Kobe Bryant used to be my least favorite basketball player. In fact, he was one of my least favorite people on Earth. I despised him. I’d never met him, but everything Kobe did rubbed me the wrong way. His shirt biting irked me, he was accused of sexual assault, and his shoes were ugly. Plus, living in LA, everywhere I went I was reminded that Kobe was everybody’s hero, and I felt like an outsider trying to understand why number 24 was worshipped. Then on February 24, two words changed everything for me. The day that Kobe tweeted “Amnesty THAT” was the day that I did a 180 on the Mamba.

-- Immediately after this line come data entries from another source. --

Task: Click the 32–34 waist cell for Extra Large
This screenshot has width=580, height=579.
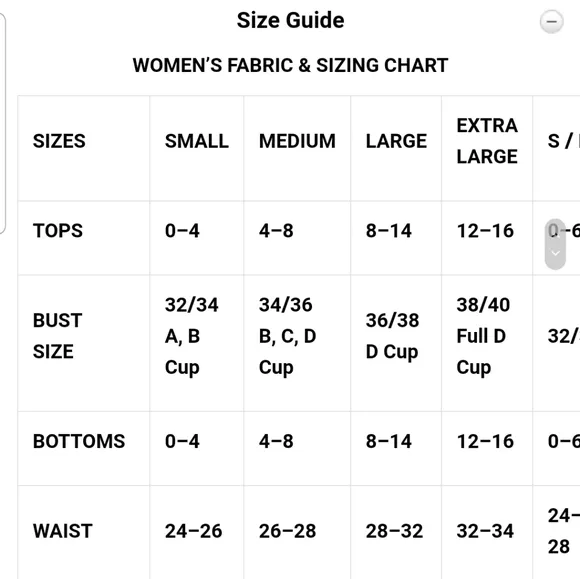Action: [487, 532]

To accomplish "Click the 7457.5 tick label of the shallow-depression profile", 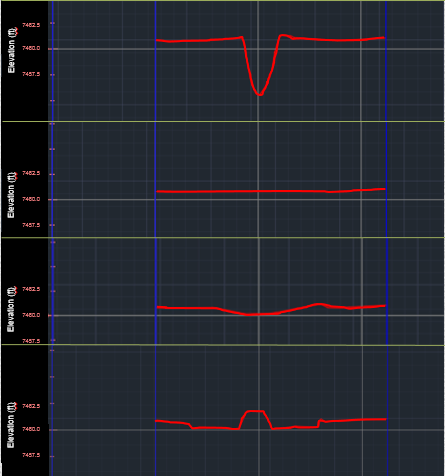I will [x=31, y=341].
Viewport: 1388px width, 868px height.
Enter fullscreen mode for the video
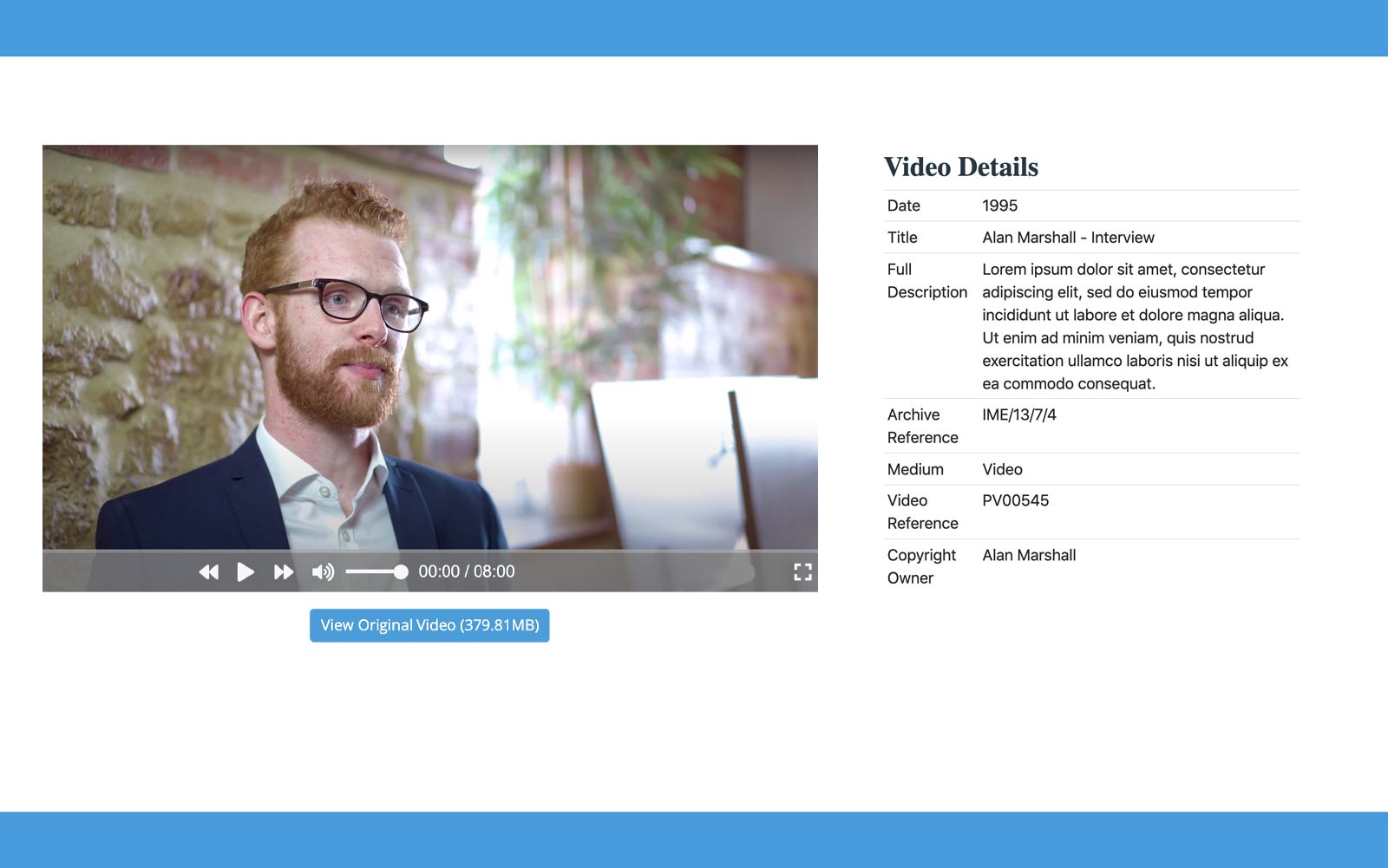[802, 572]
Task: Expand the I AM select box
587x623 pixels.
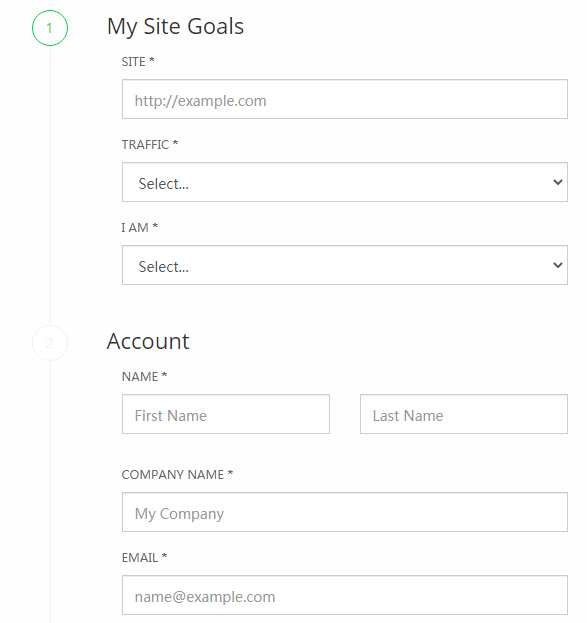Action: click(345, 265)
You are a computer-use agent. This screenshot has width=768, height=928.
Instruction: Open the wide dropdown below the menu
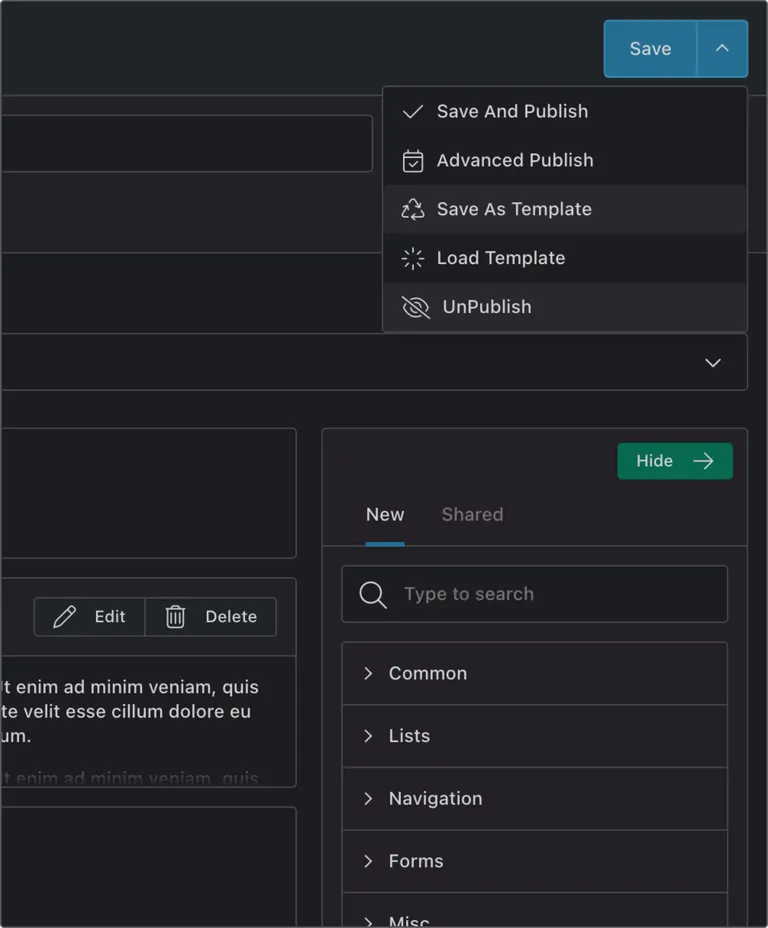pyautogui.click(x=712, y=362)
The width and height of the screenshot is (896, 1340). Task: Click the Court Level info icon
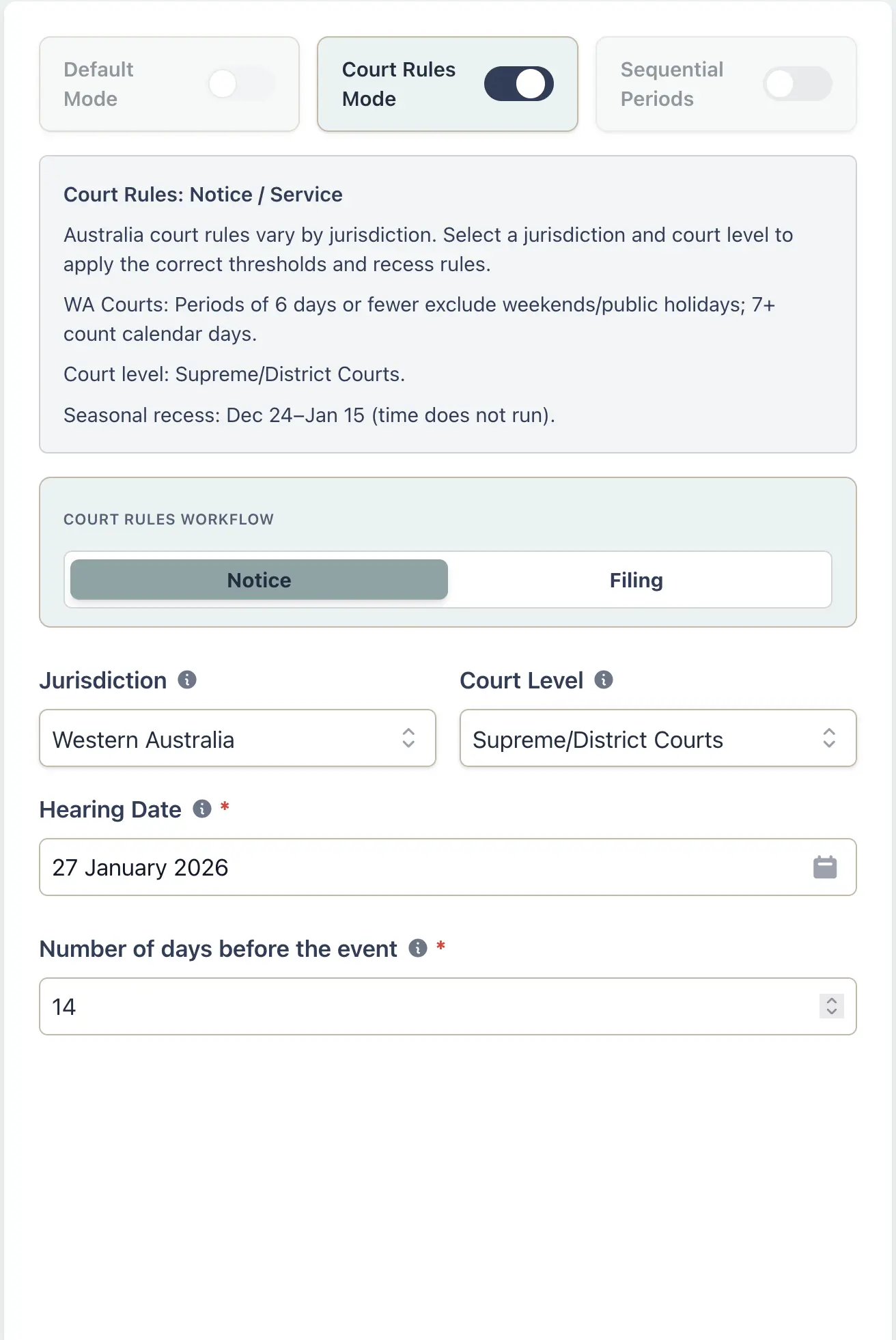tap(604, 679)
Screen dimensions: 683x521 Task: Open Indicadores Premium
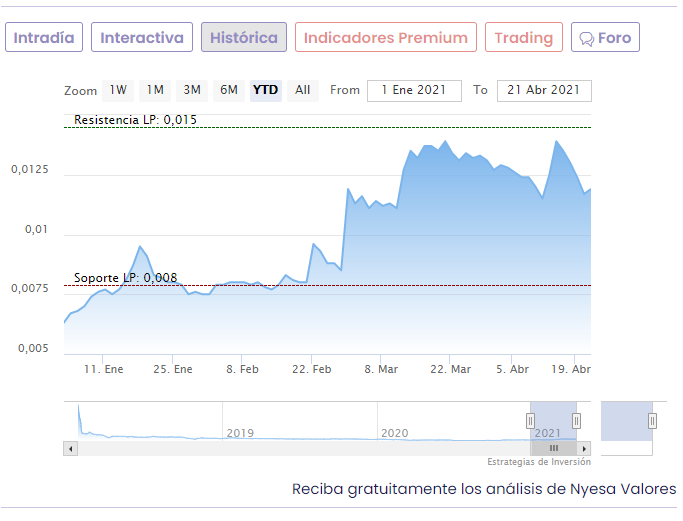[x=386, y=37]
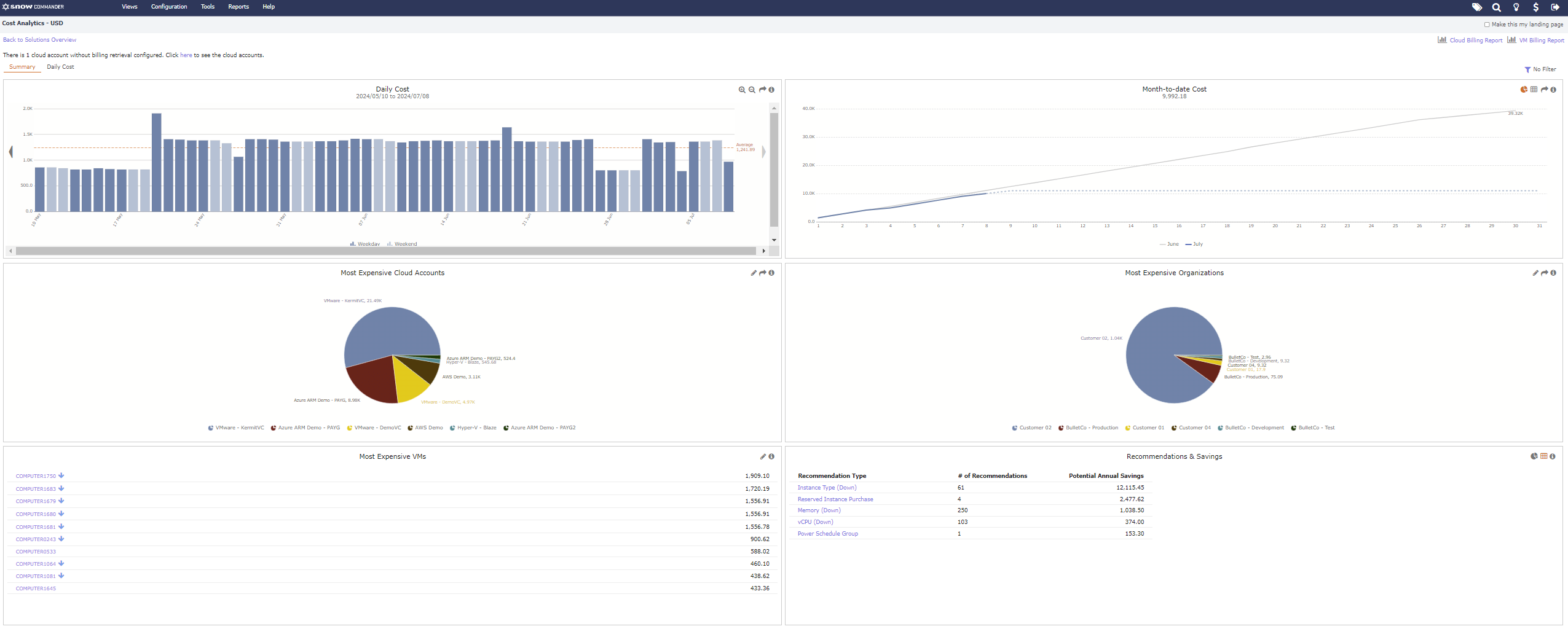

Before the Mavs-Lakers game, Mark Cuban suggested that the Lakers amnesty (basically cut) Kobe. His reasoning was that the Lakers needed to add cap room and Kobe, being old and (in Cuban’s mind) past his prime, should be cut to free up over $30 million. Kobe disagreed, and he went on to score 38 points (14 in the 4th) along with 12 rebounds and 7 assists in a victory over Cuban’s team. Post-game, Kobe took to Twitter and welcomed this new member to his fan club.

Kobe first got a Twitter account in January. Before, Kobe was just a crazy basketball player who was obsessed with his own reflection and winning. Since then, Kobe has shown that, believe it or not, he has a personality. In fact, he could sometimes be funny. Instead of just being a mad man, Kobe showed me that he was a mad man with self-awareness and a sense of humor. He took a picture of his ice bath, and then retweeted people who made fun of him. I’m pretty sure he threw around a few LOLs.

The fact that Kobe actually laughed and interacted with people was the beginning of the change for me. Knowing that Kobe was a human and not a robot made me look at him differently. Robo-Kobe’s shirt-biting annoyed me. Human-Kobe’s sucking-the-sweat-out-of-his-shirt-so-that-he-wouldn’t-have-to-stop-and-get-Gatorade made me respect his drive. Robo-Kobe’s ball hogging made me dislike him. Human-Kobe’s desire to win no matter what, even if that means taking 40 shots a game made me ask myself, “What would I do to win?”. Robo-Kobe’s sleeping in the gym during the off-season fooled me into believing that he was an awful father. Human-Kobe’s sleeping in the gym made me discover that there is nothing that Kobe loves more than basketball, and he will do anything-from missing birthdays to graduations-to stay at the top. Kobe lives basketball. It’s part of him. Maybe we could all learn from that: love what you do so much that you are willing to do anything to continue doing it.


When Kobe tweeted, “Amnesty THAT” it was the final nail in the coffin. Kobe-hating me was dead. The tweet showed Kobe’s swagger. Long gone are the days of Charles Barkley saying, “God wants us to win the world championship.” No one in the NBA trash talks anymore. It has become almost ritualistic for players to hug each other in the middle of games. What happened to the NBA where Ron Artest and the Pacers threw punches at the Pistons? That’s what Kobe’s tweet reminded me of. It was cocky, it was brash, and it was rude, but it was totally Kobe. Kobe isn’t the guy who accepts that Mark Cuban think he is old and washed up. That’s what fuels him. That’s why he takes 40 shots a game. That’s what he showed me with those two words.

As a fan, I want to root for someone who has the Bill Russell/MJ over-competitive gene. I want to root for the player that scouts his teammates to find out their weaknesses and strengths. I want to root for the player that isn’t afraid to pick a fight with a billionaire. I want to root for the player that spends 72 straight hours in a gym. I’ll take Kobe. Dwight Howard? Amnesty THAT.